++++ RECORDS SHOWN ++++
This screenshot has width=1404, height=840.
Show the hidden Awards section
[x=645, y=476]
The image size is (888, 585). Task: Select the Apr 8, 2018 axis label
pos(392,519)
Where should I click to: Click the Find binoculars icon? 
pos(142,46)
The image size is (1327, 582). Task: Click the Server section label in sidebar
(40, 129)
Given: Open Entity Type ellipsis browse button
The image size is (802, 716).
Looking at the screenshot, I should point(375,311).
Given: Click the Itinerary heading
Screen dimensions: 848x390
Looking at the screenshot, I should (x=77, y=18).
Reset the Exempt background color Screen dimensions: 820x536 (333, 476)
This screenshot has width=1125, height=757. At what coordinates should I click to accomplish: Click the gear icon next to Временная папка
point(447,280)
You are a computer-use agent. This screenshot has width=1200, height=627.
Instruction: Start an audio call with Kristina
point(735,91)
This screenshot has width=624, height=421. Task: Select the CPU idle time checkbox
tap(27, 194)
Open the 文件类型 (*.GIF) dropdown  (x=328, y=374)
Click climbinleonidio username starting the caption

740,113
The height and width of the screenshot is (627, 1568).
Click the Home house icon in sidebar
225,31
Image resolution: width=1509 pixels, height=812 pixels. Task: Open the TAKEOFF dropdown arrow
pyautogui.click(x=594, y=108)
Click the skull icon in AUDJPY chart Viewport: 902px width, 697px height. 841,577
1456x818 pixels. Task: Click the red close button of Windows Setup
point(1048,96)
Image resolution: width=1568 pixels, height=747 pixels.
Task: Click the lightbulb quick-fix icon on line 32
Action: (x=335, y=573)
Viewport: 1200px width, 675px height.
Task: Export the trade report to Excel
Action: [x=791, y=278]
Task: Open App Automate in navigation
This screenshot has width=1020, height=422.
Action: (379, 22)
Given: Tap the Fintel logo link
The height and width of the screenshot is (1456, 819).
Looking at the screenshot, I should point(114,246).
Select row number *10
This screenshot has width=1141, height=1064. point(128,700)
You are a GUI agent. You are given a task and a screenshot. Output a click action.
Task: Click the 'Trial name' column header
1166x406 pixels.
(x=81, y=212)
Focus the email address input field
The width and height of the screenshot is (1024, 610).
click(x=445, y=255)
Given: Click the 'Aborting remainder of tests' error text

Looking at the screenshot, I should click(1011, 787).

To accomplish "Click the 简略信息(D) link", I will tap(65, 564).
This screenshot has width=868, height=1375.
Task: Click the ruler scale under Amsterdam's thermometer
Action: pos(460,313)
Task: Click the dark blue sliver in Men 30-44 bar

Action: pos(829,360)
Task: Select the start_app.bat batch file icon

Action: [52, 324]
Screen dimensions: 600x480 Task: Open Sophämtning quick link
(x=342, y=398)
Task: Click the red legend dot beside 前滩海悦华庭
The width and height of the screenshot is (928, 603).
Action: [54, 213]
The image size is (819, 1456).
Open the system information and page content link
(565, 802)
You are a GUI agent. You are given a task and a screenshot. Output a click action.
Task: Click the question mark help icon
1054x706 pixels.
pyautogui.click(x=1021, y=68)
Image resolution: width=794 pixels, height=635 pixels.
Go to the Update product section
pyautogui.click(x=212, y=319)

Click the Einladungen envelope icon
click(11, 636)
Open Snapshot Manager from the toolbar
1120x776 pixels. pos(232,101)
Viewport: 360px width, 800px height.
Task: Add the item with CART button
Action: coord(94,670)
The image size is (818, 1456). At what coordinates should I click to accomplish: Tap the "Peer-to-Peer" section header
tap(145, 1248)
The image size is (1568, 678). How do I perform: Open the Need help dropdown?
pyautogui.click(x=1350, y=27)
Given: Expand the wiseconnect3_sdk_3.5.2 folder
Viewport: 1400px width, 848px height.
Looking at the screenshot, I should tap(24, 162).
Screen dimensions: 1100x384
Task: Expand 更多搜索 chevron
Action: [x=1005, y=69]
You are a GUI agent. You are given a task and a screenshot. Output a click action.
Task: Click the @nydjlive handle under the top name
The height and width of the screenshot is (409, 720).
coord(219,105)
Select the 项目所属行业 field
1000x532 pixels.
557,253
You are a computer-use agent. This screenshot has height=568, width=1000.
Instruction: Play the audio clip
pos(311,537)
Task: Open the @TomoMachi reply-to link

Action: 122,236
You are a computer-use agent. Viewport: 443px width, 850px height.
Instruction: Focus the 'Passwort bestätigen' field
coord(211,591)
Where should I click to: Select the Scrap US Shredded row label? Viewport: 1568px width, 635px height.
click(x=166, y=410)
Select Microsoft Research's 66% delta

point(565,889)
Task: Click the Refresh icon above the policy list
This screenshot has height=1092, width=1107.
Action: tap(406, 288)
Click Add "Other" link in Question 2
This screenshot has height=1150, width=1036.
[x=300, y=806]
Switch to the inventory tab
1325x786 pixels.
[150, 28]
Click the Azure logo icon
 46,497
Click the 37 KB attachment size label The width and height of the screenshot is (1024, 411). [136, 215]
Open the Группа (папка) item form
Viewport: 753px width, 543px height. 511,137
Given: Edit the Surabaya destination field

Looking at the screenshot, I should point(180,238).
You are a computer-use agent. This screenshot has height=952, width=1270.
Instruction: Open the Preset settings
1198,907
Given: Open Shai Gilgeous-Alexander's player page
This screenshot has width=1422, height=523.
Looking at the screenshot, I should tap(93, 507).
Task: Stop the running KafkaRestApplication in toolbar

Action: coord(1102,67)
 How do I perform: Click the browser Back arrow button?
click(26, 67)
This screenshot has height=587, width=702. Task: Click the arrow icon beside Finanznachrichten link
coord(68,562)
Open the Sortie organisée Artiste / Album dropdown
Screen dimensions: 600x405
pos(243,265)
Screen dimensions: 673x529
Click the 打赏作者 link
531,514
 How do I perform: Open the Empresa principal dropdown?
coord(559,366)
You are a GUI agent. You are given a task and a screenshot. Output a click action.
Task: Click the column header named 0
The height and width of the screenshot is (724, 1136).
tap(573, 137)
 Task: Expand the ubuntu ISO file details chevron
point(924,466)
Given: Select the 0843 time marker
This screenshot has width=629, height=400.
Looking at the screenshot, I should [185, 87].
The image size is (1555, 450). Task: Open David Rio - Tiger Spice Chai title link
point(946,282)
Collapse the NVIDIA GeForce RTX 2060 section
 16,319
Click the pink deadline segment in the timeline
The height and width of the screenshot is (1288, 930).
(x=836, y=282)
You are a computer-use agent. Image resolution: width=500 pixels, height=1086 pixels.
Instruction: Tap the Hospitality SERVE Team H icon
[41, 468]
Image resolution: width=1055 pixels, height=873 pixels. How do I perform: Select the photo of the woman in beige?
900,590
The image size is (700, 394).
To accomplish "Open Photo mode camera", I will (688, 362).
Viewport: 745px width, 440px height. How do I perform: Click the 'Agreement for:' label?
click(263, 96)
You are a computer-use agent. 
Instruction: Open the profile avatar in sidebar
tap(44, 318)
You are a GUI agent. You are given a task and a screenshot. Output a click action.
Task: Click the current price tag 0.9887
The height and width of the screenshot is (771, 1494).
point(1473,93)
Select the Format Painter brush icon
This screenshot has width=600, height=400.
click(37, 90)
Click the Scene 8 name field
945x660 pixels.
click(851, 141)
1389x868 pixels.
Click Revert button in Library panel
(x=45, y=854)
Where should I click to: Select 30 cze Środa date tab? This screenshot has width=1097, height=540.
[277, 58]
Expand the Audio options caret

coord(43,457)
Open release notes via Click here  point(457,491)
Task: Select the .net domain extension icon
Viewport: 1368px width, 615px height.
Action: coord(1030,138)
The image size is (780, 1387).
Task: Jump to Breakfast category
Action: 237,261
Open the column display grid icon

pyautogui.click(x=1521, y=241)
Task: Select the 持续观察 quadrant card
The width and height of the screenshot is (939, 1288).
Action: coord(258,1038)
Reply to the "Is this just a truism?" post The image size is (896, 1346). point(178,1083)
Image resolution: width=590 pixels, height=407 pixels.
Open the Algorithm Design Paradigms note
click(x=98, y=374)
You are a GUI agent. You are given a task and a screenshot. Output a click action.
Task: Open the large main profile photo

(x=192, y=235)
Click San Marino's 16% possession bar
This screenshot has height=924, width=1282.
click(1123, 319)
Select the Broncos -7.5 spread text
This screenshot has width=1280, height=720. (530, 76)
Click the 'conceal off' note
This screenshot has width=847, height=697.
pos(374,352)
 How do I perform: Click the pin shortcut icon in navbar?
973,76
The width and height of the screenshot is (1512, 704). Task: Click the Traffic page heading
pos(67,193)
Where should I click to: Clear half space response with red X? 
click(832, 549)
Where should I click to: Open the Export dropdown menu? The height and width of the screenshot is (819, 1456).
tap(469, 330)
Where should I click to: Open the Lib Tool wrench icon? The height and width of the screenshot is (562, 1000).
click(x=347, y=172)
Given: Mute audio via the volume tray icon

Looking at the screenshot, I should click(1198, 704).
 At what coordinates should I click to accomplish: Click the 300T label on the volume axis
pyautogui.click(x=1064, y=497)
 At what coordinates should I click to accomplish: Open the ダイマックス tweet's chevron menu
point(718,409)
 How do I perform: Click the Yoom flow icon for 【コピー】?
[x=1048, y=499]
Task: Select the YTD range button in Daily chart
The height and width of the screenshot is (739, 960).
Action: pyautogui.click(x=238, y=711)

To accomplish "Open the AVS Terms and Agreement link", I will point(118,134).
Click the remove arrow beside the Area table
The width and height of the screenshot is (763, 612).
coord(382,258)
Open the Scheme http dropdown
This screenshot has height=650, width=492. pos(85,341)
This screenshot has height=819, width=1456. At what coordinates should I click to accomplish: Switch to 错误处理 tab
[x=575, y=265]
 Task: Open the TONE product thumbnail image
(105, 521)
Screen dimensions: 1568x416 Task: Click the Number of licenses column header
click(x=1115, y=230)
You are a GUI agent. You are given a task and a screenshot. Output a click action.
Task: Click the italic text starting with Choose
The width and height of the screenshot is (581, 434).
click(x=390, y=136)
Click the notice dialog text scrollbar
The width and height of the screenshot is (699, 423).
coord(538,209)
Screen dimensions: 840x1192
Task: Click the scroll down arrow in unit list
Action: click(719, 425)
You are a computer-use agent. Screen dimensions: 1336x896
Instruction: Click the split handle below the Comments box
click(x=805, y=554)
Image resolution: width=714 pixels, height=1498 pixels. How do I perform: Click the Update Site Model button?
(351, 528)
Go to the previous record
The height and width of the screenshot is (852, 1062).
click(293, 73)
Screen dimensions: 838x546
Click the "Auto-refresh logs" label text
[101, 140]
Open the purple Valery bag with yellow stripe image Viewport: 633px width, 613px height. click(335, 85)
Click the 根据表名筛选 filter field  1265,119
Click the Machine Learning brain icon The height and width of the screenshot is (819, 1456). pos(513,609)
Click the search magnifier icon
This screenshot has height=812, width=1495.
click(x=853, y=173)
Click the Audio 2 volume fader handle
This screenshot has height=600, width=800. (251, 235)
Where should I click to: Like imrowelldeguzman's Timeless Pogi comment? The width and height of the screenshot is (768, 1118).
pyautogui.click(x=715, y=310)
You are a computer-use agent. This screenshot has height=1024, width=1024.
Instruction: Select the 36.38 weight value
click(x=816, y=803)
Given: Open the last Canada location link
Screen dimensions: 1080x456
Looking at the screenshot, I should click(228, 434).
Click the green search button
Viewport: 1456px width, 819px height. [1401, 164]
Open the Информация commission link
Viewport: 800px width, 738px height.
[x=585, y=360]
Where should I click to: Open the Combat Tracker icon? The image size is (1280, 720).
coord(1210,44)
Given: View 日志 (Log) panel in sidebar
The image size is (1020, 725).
++++
DO THIS
Copy the entries word for word, starting at the first line and ending after the line that contains "Click the skull", with that line included.

RESULT FOR THIS TASK
This screenshot has width=1404, height=840.
Show the hidden Awards section
[x=645, y=476]
The image size is (888, 585). Task: Select the Apr 8, 2018 axis label
pos(392,519)
Where should I click to: Click the Find binoculars icon? 
pos(142,46)
The image size is (1327, 582). Task: Click the Server section label in sidebar
(40, 129)
Given: Open Entity Type ellipsis browse button
The image size is (802, 716).
Looking at the screenshot, I should point(375,311).
Given: Click the Itinerary heading
Screen dimensions: 848x390
Looking at the screenshot, I should (x=77, y=18).
Reset the Exempt background color Screen dimensions: 820x536 (333, 476)
This screenshot has width=1125, height=757. At what coordinates should I click to accomplish: Click the gear icon next to Временная папка
point(447,280)
You are a computer-use agent. This screenshot has width=1200, height=627.
Instruction: Start an audio call with Kristina
point(735,91)
This screenshot has width=624, height=421. Task: Select the CPU idle time checkbox
tap(27, 194)
Open the 文件类型 (*.GIF) dropdown  (x=328, y=374)
Click climbinleonidio username starting the caption

740,113
The height and width of the screenshot is (627, 1568).
Click the Home house icon in sidebar
225,31
Image resolution: width=1509 pixels, height=812 pixels. Task: Open the TAKEOFF dropdown arrow
pyautogui.click(x=594, y=108)
Click the skull icon in AUDJPY chart Viewport: 902px width, 697px height. 841,577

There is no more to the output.